PANASNYA terik matahari siang, tak membuat langkah Jafar (30) surut. Apalagi, dilihatnya ratusan orang tengah melakukan aksi unjuk rasa di depan Gedung DPR, Jalan Gatot Subroto, Jakarta Selatan. Bagi Jafar, di tengah teriknya panas, ratusan orang itu menjanjikan rezeki lebih baginya. 


Jafar adalah seorang penjual es aren. Es, yang mungkin jarang kita temui. Tak seperti es doger, es campur ataupun es dawet yang bisa dijumpai di banyak tempat. Modal Jafar hanyalah air aren yang ditempatkannya pada dua batang lodhong (bambu besar). Selain itu, ada dua batang bambu lainnya, untuk menempatkan gelas. Empat batang bambu itu, disatukannya dengan sebuah batang bambu yang berukuran kecil. Membawanya? Dipanggul! 

Tak lelahkah Jafar memanggulnya? "Namanya cari rezeki, ya enggak boleh lelah. Kalo panas gini, capek juga sih. Batangnya aja udah berat. Apalagi kalau ada isinya, tambah berat lagi," kata Jafar.

Air Aren, cerita Jafar, hasil dari pengolahan buah Aren. "Itu loh, dari pohon kolang-kaling. Ngolah-nya gimana, saya juga enggak tahu. Saya tiap hari ngambil di pembuatnya di Rangkas Bitung. Kebetulan, saya juga tinggal di daerah itu," ujarnya.

Setiap hari, Jafar membeli air aren dengan modal Rp 30 ribu rupiah.
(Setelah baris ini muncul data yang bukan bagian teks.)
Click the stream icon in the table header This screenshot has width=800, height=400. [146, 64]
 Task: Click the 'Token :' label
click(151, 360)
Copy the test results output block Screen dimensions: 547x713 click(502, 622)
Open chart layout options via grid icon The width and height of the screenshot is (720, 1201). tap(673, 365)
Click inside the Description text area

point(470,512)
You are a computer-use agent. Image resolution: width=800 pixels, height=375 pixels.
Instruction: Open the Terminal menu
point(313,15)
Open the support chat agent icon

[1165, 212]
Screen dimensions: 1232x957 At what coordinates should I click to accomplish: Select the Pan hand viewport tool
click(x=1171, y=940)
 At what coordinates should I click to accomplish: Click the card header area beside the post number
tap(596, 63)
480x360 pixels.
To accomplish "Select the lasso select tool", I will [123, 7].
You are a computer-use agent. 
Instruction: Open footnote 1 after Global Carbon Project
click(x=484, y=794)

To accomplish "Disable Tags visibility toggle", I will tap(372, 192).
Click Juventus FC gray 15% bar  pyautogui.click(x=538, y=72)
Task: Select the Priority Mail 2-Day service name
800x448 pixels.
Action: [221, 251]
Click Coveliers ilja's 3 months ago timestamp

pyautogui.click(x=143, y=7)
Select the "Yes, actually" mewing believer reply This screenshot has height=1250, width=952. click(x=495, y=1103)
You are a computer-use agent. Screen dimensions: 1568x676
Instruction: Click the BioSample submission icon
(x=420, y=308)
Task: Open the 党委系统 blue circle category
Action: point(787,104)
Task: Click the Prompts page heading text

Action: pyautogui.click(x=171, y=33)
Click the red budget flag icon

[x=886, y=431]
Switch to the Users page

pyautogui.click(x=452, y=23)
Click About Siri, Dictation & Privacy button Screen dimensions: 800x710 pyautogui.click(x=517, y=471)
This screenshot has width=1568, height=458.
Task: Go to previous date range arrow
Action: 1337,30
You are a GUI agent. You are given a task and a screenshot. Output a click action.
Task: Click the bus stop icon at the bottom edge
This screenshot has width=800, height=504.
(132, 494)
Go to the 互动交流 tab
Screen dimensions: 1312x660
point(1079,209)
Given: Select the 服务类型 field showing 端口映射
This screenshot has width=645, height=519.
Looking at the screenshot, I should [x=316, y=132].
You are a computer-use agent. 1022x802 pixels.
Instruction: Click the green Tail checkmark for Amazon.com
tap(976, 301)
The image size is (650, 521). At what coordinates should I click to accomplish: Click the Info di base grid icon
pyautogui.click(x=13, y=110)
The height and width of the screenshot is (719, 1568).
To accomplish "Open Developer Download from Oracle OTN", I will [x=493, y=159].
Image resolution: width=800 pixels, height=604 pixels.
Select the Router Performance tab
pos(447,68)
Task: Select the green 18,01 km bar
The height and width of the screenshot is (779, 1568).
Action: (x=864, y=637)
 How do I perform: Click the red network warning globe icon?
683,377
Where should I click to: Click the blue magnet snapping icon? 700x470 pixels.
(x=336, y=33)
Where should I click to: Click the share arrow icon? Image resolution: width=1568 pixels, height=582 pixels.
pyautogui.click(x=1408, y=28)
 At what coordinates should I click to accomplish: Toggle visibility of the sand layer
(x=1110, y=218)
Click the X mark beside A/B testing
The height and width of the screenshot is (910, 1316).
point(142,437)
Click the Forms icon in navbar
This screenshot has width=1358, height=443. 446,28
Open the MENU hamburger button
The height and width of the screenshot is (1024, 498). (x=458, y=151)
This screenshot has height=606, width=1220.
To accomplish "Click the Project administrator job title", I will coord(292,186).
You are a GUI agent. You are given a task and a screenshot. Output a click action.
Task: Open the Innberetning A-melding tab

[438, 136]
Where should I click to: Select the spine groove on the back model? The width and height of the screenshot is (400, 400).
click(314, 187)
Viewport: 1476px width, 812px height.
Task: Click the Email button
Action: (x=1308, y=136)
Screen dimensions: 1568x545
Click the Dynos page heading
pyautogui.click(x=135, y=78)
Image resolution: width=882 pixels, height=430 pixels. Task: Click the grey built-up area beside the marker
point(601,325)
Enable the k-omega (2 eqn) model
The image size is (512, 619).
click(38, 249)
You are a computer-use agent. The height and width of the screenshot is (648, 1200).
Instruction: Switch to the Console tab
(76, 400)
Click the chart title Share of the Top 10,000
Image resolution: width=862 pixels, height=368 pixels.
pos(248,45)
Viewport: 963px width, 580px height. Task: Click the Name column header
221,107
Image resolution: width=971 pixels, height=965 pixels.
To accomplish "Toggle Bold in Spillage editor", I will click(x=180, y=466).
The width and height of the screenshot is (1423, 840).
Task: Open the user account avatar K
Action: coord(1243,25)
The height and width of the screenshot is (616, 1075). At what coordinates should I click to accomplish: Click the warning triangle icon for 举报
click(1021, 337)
Satu gelas es aren ia jual dengan Rp 2000. Keputusan Jafar memilih berjualan di Jakarta, karena menurutnya di ibu kota jarang dijumpai penjual es aren. 

"Banyak yang penasaran, kalau saya bawa-bawa ini. Seperti Mbak jugakan? Haha...Ya lumayan rezekinya. Orang nanya, jual apa Bang. Saya bilang es aren, jadi pada mau ngerasain," ujar mantan buruh pabrik ini.

Dalam sehari, Jafar bisa menjual hampir 30 gelas es aren. Baginya penghasilan yang didapatnya cukup untuk membiayai hidup kedua orangtuanya. "Enggak seberapa, tapi enggak apa-apalah. Masih bisa bantu orang tua. Tapi kalau buat nikah, saya belum berani dengan penghasilan segini. Kerja di pabrik dulu lumayan dapetnya (gaji), tapi di-PHK. Biarlah, sekarang gini yang penting halal," katanya sambil tersenyum.

Biasanya, pukul 4 pagi Jafar sudah meninggalkan Rangkas Bitung, menggunakan KRL menuju ke Stasiun Tanah Abang. Dari Tanah Abang, ia pun berjalan menyusuri Jakarta, berharap kucuran rezeki dari tetesan air aren yang dipanggulnya. 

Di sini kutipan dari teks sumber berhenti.